以前、新型コロナウイルスの流行によりマスクなどの医療関連商品に関する出願件数が増えたとご紹介しました。
今回は、ここ最近で権利化(実用新案登録)されたマスクを例に挙げ、どのような点で権利化を図っているのかをご説明したいと思います。
まずは次の画像をご覧ください。
上の画像は、実用新案登録がなされたマスクの画像です。
実用新案登録番号は3229974号です。
権利範囲を定める実用新案登録請求の範囲(請求項1)には、次のように記載されております。
「湾曲自在な織布製で、かつ中央部がカップ状に膨らんだマスク本体と、該マスク本体の左右両側に配設された一対の耳掛け部とを備えた立体布マスクにおいて、
前記マスク本体の左右方向の中間部には、口および鼻の前方に空間を保持する保形部材が設けられたことを特徴とする立体布マスク。」
実用新案登録請求の範囲の記載内容について簡単に説明すると、「湾曲自在な織布製で・・・立体布マスクにおいて、」の部分は公知技術であることを意味しております。
この考案の権利のポイントは、「マスク本体の左右方向の中間部に、口および鼻の前方に空間を保持する保形部材を設けた」ことです。
図中、符号13が保形部材です。
明細書には、「保形部材13は、金属製のワイヤ(図示せず)が芯材として埋設された、細長い湾曲自在な合成樹脂製のテープである。保形部材13の厚さは0.8mmである。」と記載されております。
また、明細書には、保形部材13を設けることで、「口および鼻の前方に空間が確保されるため、織布が呼吸により吸引されて口元に纏わり付き、息苦しさや不快さを感じたり、マスクの見映えが悪くなることがない。」といった効果を得ることができることが記載されております。
このように、特許出願・実用新案登録出願の書類においては、既に知られているマスクの課題を指摘し、その課題を発明(実用新案では考案)がどのようにして解決したか、を記載します。
実用新案権者でない第三者が、「マスク本体の左右方向の中間部に、口および鼻の前方に空間を保持する保形部材を設けた」マスクを販売すると、形式的には実用新案権の侵害を構成することになります。
しかしながら、実用新案は無審査で登録になるため、権利に瑕疵が含まれている蓋然性特許に比べて高くなります。それ故、実用新案権者は、第三者に警告を行う際、実用新案技術評価書(特許庁に請求するもの)を提示しなければならないことになっています。

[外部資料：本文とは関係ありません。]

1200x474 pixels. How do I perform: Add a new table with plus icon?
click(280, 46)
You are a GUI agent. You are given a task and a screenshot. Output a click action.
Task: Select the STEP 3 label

また、権利者は単に実用新案技術評価書を提示すればよいわけではなく、登録された考案が高い評価を受けていること、権利に無効理由がないことを明確にするなど、細心の注意を払わなければ逆に不利益を被るおそれがあります。
実用新案権は容易に取得できますが、その一方で満足に権利行使を行うことができないという側面があります。